Unter diesen Bedingungen wurde der „Zorbas“-Film gedreht, und zwar auf Kreta. Ich war bei fünf, sechs Drehterminen dabei, aber mehr, um mich auszuruhen. Denn ich schreibe niemals während der Dreharbeiten die Musik, sondern fast immer, wenn sie abgeschlossen sind und der Rohschnitt fertig ist. Aber weil Anthony Quinn und Irene Papas dabei waren und weil eine schöne Atmosphäre herrschte, blieb ich dort. Wie immer, wenn ich mit Cacoyannis einen Film drehte, hatten wir viel Spaß und gingen abends nach der Arbeit in die Tavernen ... Im Übrigen habe ich es ja diesem Film zu verdanken, dass mein Name überall auf der Welt bekannt geworden ist.

Kutulas: Zorbas ist die dominierende Gestalt in Kazantzakis’ Buch, im Film und auch in deinem Ballett. Was für ein Mensch ist er?

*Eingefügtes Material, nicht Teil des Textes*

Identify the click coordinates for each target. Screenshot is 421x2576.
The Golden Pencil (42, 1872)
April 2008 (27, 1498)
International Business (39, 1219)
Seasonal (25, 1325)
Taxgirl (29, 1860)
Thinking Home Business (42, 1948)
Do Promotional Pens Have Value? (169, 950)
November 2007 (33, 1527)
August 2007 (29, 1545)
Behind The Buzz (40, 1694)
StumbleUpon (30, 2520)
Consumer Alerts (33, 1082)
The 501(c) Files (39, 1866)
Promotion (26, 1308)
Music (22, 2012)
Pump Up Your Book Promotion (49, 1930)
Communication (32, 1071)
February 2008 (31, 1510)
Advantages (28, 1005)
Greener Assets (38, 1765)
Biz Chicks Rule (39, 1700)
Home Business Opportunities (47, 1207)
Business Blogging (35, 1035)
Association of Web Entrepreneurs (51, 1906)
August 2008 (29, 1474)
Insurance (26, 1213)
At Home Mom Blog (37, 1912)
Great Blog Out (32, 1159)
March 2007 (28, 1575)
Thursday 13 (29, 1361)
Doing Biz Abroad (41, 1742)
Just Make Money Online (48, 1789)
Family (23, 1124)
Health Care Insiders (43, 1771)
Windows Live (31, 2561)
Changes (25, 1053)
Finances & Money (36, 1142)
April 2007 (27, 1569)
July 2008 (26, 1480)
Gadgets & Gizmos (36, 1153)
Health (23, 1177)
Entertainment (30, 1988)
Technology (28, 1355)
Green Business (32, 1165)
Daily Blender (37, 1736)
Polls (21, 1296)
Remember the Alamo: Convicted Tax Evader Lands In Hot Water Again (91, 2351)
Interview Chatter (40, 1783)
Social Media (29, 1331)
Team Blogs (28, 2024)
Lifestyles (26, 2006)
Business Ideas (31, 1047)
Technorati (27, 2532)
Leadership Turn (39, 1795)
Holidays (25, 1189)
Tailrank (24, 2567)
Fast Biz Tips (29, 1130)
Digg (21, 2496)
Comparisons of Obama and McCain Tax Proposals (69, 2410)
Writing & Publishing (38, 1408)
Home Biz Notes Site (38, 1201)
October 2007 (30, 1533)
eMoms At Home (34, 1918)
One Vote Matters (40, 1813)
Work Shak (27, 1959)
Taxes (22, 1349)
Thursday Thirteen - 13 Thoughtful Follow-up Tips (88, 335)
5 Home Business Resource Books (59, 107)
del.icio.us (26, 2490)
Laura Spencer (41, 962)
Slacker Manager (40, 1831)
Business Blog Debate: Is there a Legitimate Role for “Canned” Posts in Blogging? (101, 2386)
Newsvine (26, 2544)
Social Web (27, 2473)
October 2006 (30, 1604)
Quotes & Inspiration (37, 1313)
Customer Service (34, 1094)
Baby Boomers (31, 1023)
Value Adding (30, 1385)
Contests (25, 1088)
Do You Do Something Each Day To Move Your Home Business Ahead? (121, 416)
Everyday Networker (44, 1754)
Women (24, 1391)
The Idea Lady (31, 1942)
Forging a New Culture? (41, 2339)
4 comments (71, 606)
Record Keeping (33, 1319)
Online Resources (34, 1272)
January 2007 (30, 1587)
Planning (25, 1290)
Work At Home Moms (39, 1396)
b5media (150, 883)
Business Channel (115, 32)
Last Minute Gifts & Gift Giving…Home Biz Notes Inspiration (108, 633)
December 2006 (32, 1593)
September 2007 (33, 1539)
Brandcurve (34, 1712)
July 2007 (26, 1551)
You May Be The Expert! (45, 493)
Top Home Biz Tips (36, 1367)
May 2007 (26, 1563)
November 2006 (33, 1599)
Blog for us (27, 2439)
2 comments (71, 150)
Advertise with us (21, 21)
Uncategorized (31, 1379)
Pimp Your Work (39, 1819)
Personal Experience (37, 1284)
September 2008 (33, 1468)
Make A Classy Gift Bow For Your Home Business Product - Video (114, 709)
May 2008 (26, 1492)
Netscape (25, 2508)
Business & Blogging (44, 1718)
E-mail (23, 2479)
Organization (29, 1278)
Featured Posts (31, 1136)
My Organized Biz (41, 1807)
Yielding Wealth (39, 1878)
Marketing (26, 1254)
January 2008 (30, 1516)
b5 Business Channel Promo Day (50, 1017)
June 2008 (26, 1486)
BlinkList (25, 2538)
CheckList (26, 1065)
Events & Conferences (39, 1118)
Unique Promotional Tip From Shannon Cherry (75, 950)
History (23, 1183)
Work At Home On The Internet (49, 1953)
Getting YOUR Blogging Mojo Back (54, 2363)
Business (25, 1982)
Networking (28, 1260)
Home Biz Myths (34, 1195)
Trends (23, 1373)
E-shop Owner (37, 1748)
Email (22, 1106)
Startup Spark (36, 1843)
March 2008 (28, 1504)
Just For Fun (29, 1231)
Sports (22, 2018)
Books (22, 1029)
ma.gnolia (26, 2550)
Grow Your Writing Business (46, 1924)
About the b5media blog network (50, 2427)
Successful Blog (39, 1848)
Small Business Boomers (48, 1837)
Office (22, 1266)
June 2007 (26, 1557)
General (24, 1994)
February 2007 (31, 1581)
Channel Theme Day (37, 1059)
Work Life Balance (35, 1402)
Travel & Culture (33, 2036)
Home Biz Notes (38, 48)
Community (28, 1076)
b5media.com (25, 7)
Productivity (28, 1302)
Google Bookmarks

Theodorakis: Ich weiß nicht, warum, aber fast alle Menschen identifizieren sich mit ihm oder, besser gesagt, wollen sich mit ihm identifizieren. Er hat etwas Höfliches an sich, vermag einem viel zu geben, zugleich steht er aber auch distanziert sich selbst gegenüber, als Beobachter. Wenn alle Menschen so wären, hätten wir eine andere Gesellschaft.
Zorbas ist sehr volkstümlich, er verkörpert in gewisser Hinsicht den „einfachen“ Menschen; er will sich über keinen erheben und mag alle: die Witwe, Hortense, den Amerikaner; er interessiert sich bis zu einem gewissen Punkt nicht für sich selbst. Solch einen unprätentiösen Menschen findet man heutzutage kaum noch. Denn auch als Erretter tritt er nicht auf, überhaupt nicht, aber er kann überzeugen, stößt sofort zum Wesen der Dinge vor. Und als dann die Witwe ermordet wird, als Hortense stirbt, als das Bauprojekt scheitert, als sich also eine totale Tragödie abspielt, da findet er die Kraft, sich dem Leben zuzuwenden, voranzuschreiten, das Leben so zu nehmen, wie es ist. Deshalb sind die Menschen vielleicht von dieser Gestalt so fasziniert.

© Asteris Kutulas

Den kleinen Film drehte ich im Sommer 1989 während der Aufnahmen des Zorbas Balletts in Budapest. Ich machte ihn fuer Tim Dowdall, der auch der Produzent der Zorbas-Produktion war und dessen Stimme zu hören ist. Neben Mikis Theodorakis dirigierte auch Lukas Karytinos. Es spielte das Ungarische Nationalorchester und der Ungarische Rundfunkchor.
Das weiter oben abgedruckte Interview fuehrte ich auch während unseres damaligen Aufenthaltes in Budapest. A.K.